[[ Excerpted data open ]]

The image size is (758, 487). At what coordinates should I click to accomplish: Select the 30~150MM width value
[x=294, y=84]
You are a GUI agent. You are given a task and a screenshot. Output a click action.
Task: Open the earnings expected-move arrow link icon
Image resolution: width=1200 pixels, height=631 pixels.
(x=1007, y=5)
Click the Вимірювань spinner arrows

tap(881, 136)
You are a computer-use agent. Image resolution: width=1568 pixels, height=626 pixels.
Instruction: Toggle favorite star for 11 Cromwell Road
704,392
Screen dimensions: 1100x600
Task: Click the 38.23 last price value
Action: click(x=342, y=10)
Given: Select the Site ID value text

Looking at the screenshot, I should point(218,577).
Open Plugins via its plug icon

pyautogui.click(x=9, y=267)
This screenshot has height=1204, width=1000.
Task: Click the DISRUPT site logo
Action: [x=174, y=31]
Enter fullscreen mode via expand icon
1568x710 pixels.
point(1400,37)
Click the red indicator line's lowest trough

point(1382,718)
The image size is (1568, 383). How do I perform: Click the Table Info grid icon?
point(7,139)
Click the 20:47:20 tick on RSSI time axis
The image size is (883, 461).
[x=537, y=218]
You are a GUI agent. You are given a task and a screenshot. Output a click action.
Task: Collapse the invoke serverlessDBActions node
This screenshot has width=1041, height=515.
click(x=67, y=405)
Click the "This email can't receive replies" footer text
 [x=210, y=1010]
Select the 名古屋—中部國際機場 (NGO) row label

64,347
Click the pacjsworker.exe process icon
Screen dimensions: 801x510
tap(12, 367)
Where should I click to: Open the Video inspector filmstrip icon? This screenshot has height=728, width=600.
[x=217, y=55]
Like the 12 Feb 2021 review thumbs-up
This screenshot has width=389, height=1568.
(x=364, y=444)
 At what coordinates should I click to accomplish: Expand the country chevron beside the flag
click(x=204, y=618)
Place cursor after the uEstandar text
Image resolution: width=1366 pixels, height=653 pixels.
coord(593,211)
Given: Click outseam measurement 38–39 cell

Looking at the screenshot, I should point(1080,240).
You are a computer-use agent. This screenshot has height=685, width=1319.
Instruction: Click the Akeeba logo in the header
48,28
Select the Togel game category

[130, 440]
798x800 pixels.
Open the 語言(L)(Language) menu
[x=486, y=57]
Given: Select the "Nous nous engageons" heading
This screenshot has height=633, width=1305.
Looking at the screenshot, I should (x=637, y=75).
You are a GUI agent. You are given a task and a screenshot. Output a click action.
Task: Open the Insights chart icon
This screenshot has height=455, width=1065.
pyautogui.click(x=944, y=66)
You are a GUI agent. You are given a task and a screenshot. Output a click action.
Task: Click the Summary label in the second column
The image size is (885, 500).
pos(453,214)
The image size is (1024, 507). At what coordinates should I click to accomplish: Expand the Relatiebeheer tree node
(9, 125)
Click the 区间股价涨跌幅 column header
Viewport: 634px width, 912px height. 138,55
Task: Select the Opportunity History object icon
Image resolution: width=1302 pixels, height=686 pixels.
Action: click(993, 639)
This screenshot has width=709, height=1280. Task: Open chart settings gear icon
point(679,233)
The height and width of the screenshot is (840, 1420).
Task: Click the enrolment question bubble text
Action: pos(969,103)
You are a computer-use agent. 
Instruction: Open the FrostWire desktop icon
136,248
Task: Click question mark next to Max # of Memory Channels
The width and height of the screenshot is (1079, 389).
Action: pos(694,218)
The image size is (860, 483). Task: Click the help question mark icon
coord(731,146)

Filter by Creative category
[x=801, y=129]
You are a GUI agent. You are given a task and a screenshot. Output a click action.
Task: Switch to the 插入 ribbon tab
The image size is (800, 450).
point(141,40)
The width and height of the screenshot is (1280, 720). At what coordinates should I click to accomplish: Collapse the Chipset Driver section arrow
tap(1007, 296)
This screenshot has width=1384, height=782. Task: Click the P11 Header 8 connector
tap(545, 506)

[[ Excerpted data closed ]]

Return the listing exactly as it was given to you, with every line intact.

The image size is (758, 487). At what coordinates should I click to accomplish: Select the 30~150MM width value
[x=294, y=84]
You are a GUI agent. You are given a task and a screenshot. Output a click action.
Task: Open the earnings expected-move arrow link icon
Image resolution: width=1200 pixels, height=631 pixels.
(x=1007, y=5)
Click the Вимірювань spinner arrows

tap(881, 136)
You are a computer-use agent. Image resolution: width=1568 pixels, height=626 pixels.
Instruction: Toggle favorite star for 11 Cromwell Road
704,392
Screen dimensions: 1100x600
Task: Click the 38.23 last price value
Action: click(x=342, y=10)
Given: Select the Site ID value text

Looking at the screenshot, I should point(218,577).
Open Plugins via its plug icon

pyautogui.click(x=9, y=267)
This screenshot has height=1204, width=1000.
Task: Click the DISRUPT site logo
Action: [x=174, y=31]
Enter fullscreen mode via expand icon
1568x710 pixels.
point(1400,37)
Click the red indicator line's lowest trough

point(1382,718)
The image size is (1568, 383). How do I perform: Click the Table Info grid icon?
point(7,139)
Click the 20:47:20 tick on RSSI time axis
The image size is (883, 461).
[x=537, y=218]
You are a GUI agent. You are given a task and a screenshot. Output a click action.
Task: Collapse the invoke serverlessDBActions node
This screenshot has width=1041, height=515.
click(x=67, y=405)
Click the "This email can't receive replies" footer text
 [x=210, y=1010]
Select the 名古屋—中部國際機場 (NGO) row label

64,347
Click the pacjsworker.exe process icon
Screen dimensions: 801x510
tap(12, 367)
Where should I click to: Open the Video inspector filmstrip icon? This screenshot has height=728, width=600.
[x=217, y=55]
Like the 12 Feb 2021 review thumbs-up
This screenshot has width=389, height=1568.
(x=364, y=444)
 At what coordinates should I click to accomplish: Expand the country chevron beside the flag
click(x=204, y=618)
Place cursor after the uEstandar text
Image resolution: width=1366 pixels, height=653 pixels.
coord(593,211)
Given: Click outseam measurement 38–39 cell

Looking at the screenshot, I should point(1080,240).
You are a computer-use agent. This screenshot has height=685, width=1319.
Instruction: Click the Akeeba logo in the header
48,28
Select the Togel game category

[130, 440]
798x800 pixels.
Open the 語言(L)(Language) menu
[x=486, y=57]
Given: Select the "Nous nous engageons" heading
This screenshot has height=633, width=1305.
Looking at the screenshot, I should (x=637, y=75).
You are a GUI agent. You are given a task and a screenshot. Output a click action.
Task: Open the Insights chart icon
This screenshot has height=455, width=1065.
pyautogui.click(x=944, y=66)
You are a GUI agent. You are given a task and a screenshot. Output a click action.
Task: Click the Summary label in the second column
The image size is (885, 500).
pos(453,214)
The image size is (1024, 507). At what coordinates should I click to accomplish: Expand the Relatiebeheer tree node
(9, 125)
Click the 区间股价涨跌幅 column header
Viewport: 634px width, 912px height. 138,55
Task: Select the Opportunity History object icon
Image resolution: width=1302 pixels, height=686 pixels.
Action: click(993, 639)
This screenshot has width=709, height=1280. Task: Open chart settings gear icon
point(679,233)
The height and width of the screenshot is (840, 1420).
Task: Click the enrolment question bubble text
Action: pos(969,103)
You are a computer-use agent. 
Instruction: Open the FrostWire desktop icon
136,248
Task: Click question mark next to Max # of Memory Channels
The width and height of the screenshot is (1079, 389).
Action: pos(694,218)
The image size is (860, 483). Task: Click the help question mark icon
coord(731,146)

Filter by Creative category
[x=801, y=129]
You are a GUI agent. You are given a task and a screenshot. Output a click action.
Task: Switch to the 插入 ribbon tab
The image size is (800, 450).
point(141,40)
The width and height of the screenshot is (1280, 720). At what coordinates should I click to accomplish: Collapse the Chipset Driver section arrow
tap(1007, 296)
This screenshot has width=1384, height=782. Task: Click the P11 Header 8 connector
tap(545, 506)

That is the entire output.